Aku dan dia saling berpandangan untuk yang terakhir kalinya. Kemudian melempar senyum juga untuk yang terakhir kalinya. Tangannya meraih tanganku yang tergantung di sisi tubuh, menggenggamnya erat seakan tidak ingin melepaskannya.

"Kamu... akan kembali, bukan?"

Pertanyaan yang sulit sekali kujawab. Karena aku sendiri tidak tahu apakah aku bisa kembali ke tempat ini lagi atau tidak.

"Maafkan aku, tapi aku harus segera pergi." Ujarku sambil melirik ke arah pintu kereta yang sebentar lagi akan tertutup sempurna.

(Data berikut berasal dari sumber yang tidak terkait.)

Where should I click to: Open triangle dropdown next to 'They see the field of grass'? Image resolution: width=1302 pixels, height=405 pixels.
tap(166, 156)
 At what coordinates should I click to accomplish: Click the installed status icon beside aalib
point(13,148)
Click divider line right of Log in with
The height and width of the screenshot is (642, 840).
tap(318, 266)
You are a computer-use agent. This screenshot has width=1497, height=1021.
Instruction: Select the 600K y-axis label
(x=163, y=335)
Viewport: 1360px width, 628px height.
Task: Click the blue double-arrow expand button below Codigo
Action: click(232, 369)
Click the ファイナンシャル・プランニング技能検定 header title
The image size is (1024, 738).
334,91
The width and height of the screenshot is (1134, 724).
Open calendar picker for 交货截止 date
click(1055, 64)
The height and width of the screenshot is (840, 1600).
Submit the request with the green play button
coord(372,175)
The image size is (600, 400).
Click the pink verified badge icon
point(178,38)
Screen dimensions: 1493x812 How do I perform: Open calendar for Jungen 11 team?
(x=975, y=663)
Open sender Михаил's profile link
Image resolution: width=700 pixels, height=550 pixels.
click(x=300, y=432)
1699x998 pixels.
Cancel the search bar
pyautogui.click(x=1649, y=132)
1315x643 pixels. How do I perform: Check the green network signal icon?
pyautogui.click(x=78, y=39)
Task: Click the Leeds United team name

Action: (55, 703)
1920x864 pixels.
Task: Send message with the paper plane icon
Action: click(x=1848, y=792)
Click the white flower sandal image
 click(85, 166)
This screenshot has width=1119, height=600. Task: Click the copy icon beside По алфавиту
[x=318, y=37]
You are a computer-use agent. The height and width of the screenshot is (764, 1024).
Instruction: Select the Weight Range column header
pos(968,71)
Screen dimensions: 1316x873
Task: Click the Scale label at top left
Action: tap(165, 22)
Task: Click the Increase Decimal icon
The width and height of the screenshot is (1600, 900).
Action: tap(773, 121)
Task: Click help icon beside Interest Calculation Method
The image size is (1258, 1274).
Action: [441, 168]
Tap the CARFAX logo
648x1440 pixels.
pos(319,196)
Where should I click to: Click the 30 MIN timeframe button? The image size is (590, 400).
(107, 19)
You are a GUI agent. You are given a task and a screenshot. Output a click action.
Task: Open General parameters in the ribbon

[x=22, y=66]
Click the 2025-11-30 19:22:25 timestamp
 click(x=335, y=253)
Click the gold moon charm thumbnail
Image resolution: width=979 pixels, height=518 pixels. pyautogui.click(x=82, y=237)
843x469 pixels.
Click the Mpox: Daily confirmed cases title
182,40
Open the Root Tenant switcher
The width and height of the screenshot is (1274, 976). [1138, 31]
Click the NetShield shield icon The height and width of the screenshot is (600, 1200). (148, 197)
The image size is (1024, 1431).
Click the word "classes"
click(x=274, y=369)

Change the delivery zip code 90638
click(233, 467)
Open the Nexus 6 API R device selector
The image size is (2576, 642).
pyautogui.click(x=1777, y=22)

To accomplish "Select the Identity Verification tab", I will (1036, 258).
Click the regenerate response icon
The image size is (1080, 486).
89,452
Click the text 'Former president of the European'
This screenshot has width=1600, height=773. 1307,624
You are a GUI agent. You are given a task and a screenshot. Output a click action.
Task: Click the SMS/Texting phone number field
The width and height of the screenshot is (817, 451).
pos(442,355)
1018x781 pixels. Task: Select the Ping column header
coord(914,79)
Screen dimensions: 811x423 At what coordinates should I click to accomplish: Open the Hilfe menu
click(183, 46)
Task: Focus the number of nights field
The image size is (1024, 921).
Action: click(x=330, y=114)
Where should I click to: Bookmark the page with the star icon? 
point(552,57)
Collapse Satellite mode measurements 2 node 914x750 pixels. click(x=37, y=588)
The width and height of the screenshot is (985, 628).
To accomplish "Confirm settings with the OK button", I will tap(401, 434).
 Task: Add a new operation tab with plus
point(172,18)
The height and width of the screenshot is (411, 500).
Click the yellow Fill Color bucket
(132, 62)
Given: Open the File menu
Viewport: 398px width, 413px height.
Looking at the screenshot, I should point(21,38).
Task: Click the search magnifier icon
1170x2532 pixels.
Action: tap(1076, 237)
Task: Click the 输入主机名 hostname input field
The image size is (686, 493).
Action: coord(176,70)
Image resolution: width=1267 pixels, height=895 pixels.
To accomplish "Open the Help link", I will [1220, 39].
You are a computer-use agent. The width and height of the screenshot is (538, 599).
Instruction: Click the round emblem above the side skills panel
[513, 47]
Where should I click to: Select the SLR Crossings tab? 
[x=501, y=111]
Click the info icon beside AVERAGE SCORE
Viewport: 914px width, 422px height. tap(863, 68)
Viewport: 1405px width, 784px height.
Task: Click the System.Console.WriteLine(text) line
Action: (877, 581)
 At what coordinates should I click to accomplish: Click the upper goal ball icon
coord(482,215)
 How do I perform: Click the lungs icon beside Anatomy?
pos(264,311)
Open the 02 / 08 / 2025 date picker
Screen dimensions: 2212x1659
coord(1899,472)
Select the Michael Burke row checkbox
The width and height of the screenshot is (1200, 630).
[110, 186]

Ia melepaskan genggamanku dengan sedikit terpaksa, sementara aku segera masuk ke kereta. Kami kembali berpandangan.

Dan tiba-tiba, aku menangis lagi.

Ia melambaikan tangannya seiring dengan kereta yang mulai berjalan. Bibirnya sempat membentuk kata-kata perpisahan untukku.

"Terima kasih, selamat tinggal. Selamat natal, Miku."


Yeah, tetap dengan ending yang super duper nggak jelas/? Maaf kalau ada kesalahan, maklum masih pemula._.